■ WHAT YOU ARE ASKED TO DO ■
Nothing but the lines from the one containing "You are a computer-use" to the end of the data should be copied, exactly, and the pictures stay out.

■ Stored items from a collection ■

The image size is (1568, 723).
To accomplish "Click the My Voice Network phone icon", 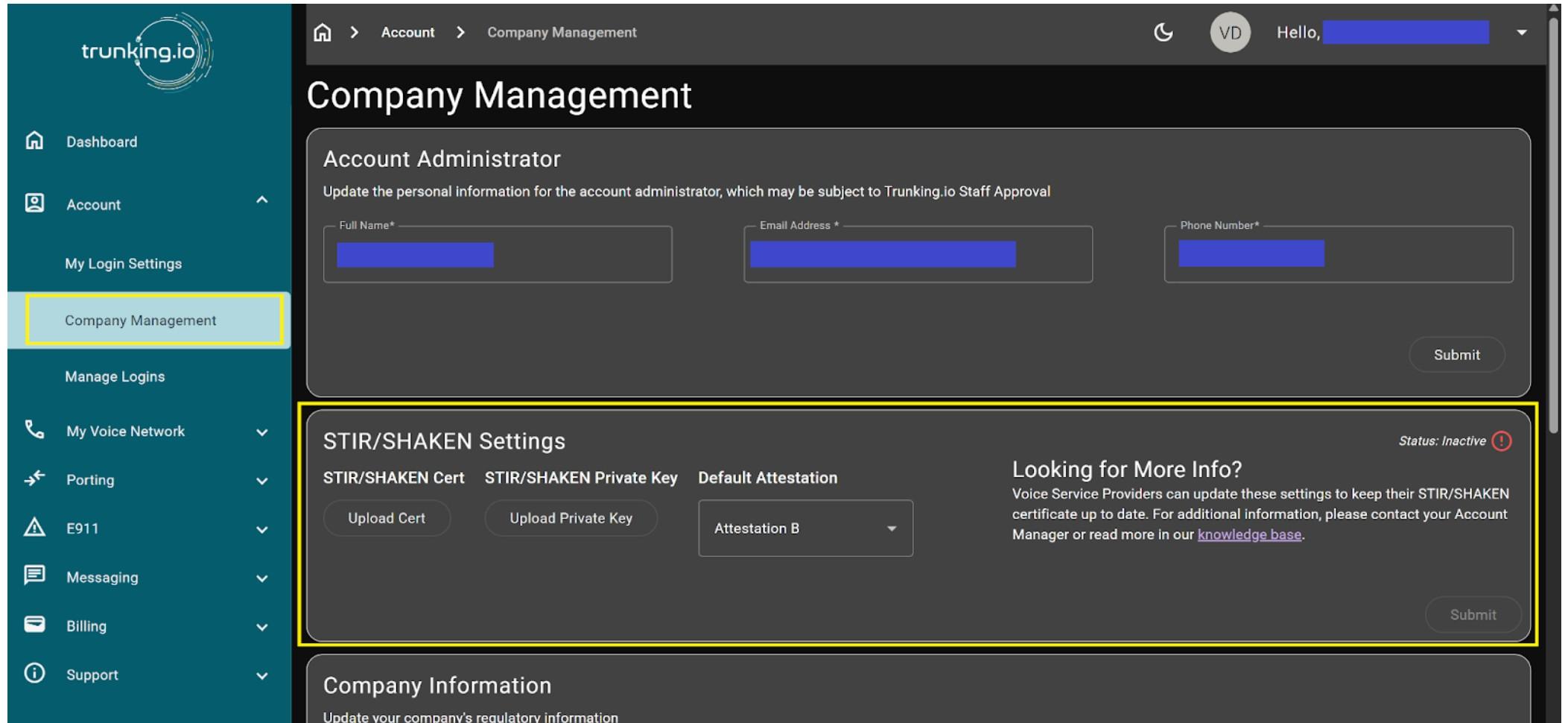I will click(34, 430).
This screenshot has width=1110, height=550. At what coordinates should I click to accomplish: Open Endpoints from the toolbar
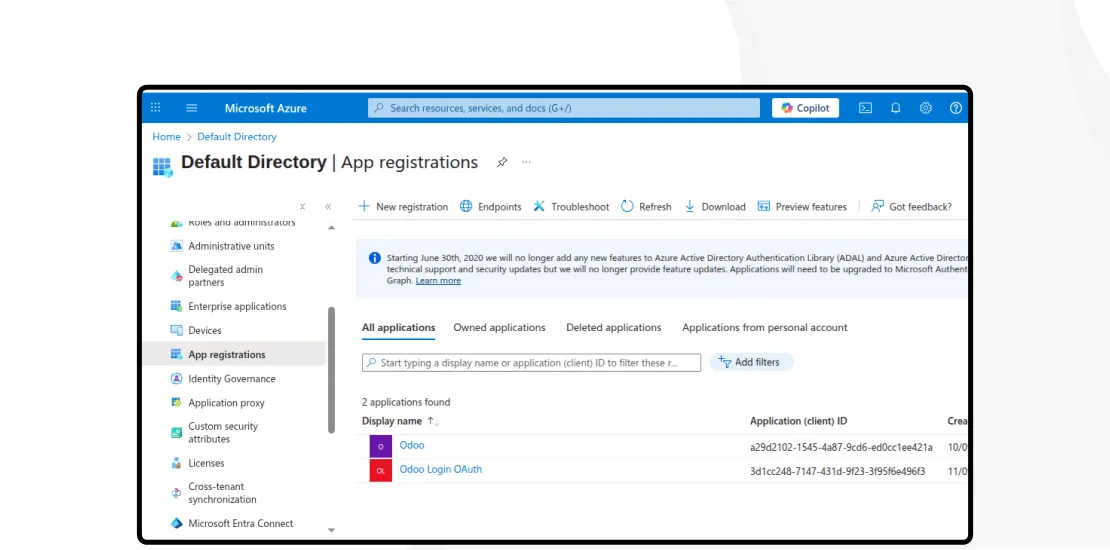490,207
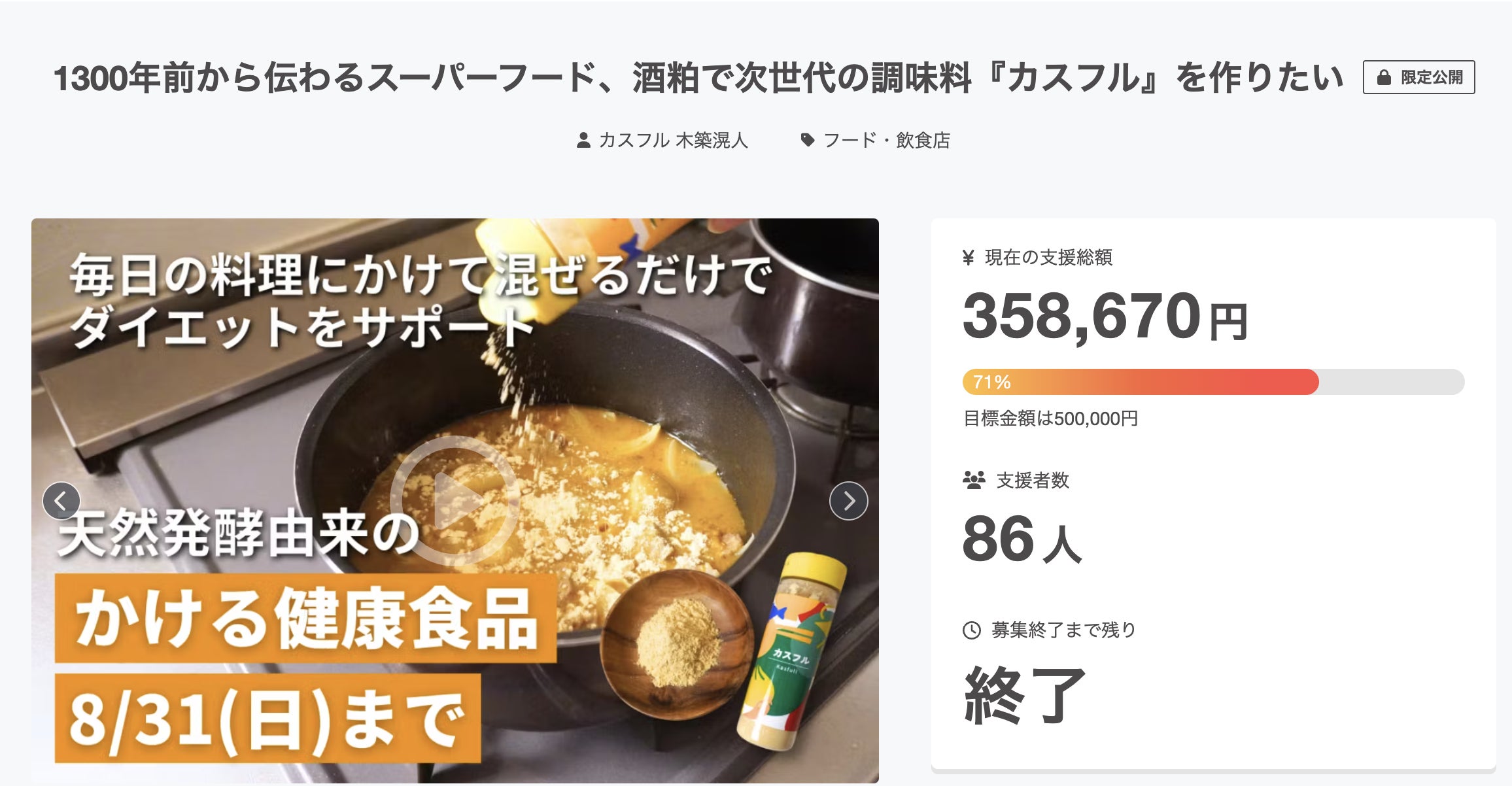
Task: Click the 86人 supporter count
Action: click(x=1022, y=539)
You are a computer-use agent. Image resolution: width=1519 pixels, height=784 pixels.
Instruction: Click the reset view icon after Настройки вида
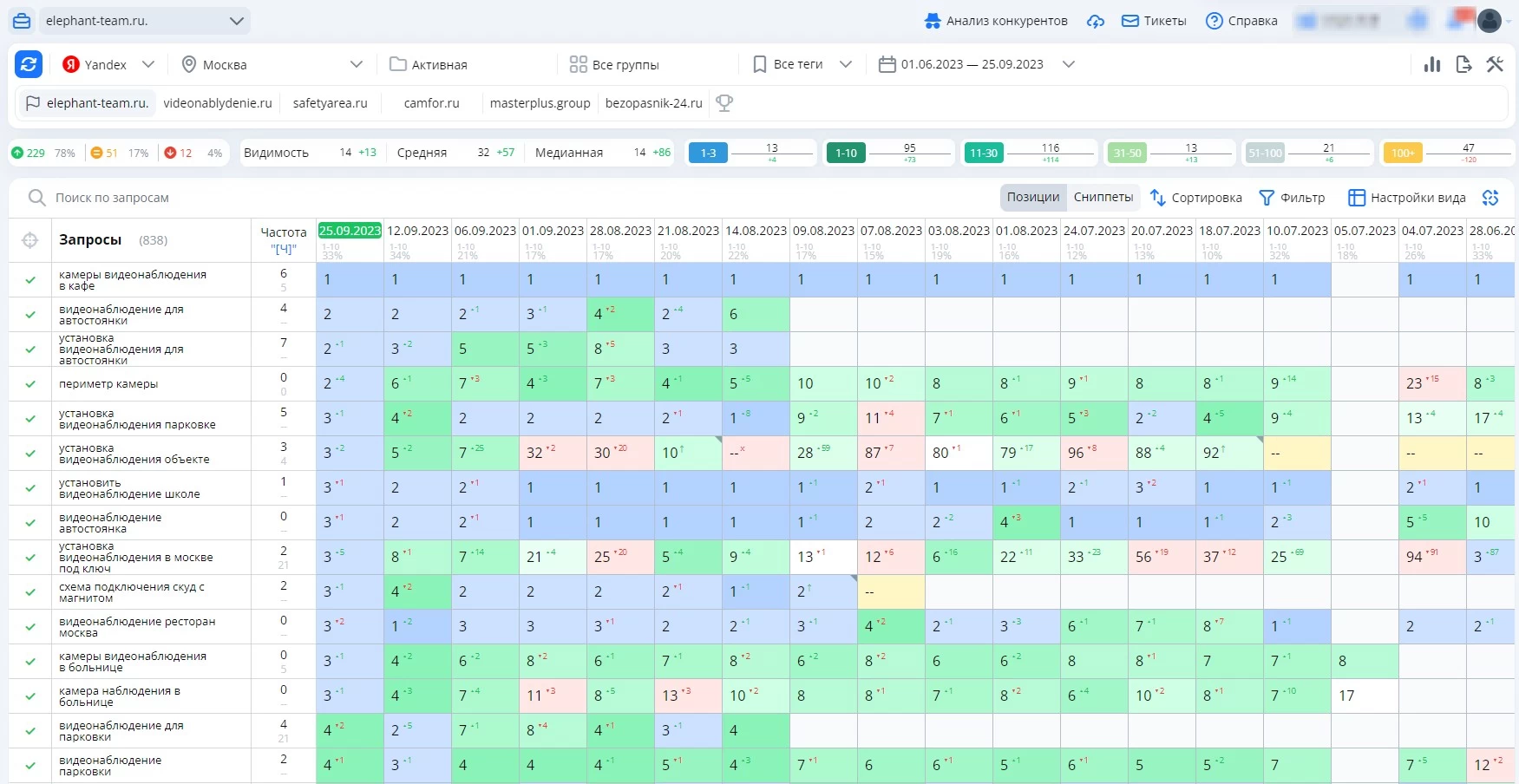coord(1490,198)
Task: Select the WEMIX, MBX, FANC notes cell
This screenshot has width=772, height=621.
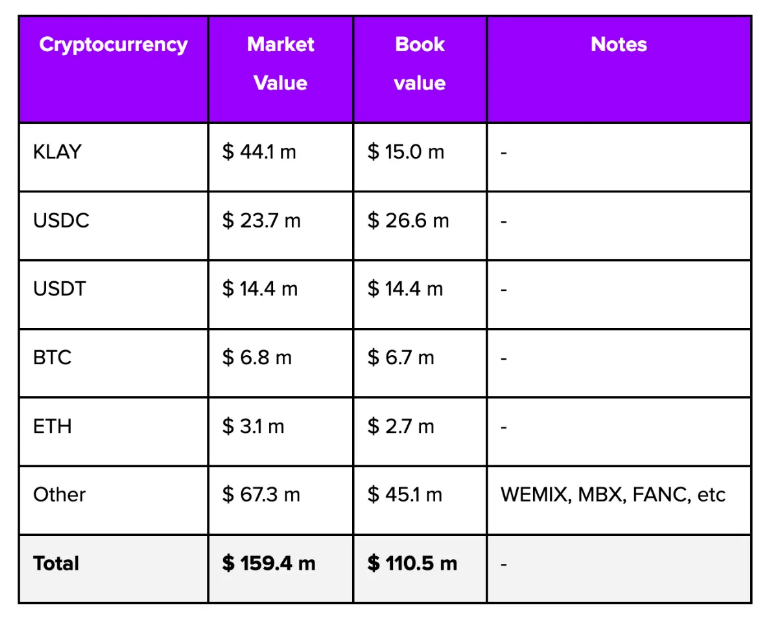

■ ANSWER SPACE ■
You are a computer-use agent. Image resolution: width=1519 pixels, height=784 pixels.
Instruction: Click the reset view icon after Настройки вида
coord(1490,198)
Task: Select the WEMIX, MBX, FANC notes cell
This screenshot has width=772, height=621.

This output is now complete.